#### Written task:
Pick out and copy every line in the listing below that contains the string "center".
--- start of Material to process ---
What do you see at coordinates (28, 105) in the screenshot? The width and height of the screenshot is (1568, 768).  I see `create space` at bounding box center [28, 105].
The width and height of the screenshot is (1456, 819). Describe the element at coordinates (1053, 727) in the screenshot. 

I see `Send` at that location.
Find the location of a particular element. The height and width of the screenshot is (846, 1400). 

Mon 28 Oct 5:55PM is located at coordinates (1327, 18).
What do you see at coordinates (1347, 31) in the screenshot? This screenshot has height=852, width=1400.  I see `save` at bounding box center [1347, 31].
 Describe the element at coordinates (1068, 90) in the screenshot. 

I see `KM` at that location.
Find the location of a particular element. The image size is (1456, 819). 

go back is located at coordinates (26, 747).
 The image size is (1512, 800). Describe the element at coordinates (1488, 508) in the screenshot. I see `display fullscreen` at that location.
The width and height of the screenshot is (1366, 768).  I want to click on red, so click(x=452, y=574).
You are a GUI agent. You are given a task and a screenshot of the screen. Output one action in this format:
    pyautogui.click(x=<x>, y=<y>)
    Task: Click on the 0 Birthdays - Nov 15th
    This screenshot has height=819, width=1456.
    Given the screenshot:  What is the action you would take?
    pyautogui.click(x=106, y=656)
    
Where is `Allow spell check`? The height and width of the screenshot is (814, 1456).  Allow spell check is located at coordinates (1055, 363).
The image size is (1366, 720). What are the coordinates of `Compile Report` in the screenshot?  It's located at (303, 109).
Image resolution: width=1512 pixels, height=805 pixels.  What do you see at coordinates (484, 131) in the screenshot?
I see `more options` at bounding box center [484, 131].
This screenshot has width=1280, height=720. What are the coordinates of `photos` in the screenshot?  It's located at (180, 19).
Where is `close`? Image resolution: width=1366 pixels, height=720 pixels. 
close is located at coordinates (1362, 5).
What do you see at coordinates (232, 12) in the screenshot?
--- end of Material to process ---
#### Response:
What do you see at coordinates (28, 105) in the screenshot? The width and height of the screenshot is (1568, 768).  I see `create space` at bounding box center [28, 105].
What do you see at coordinates (1347, 31) in the screenshot? This screenshot has height=852, width=1400.  I see `save` at bounding box center [1347, 31].
I see `more options` at bounding box center [484, 131].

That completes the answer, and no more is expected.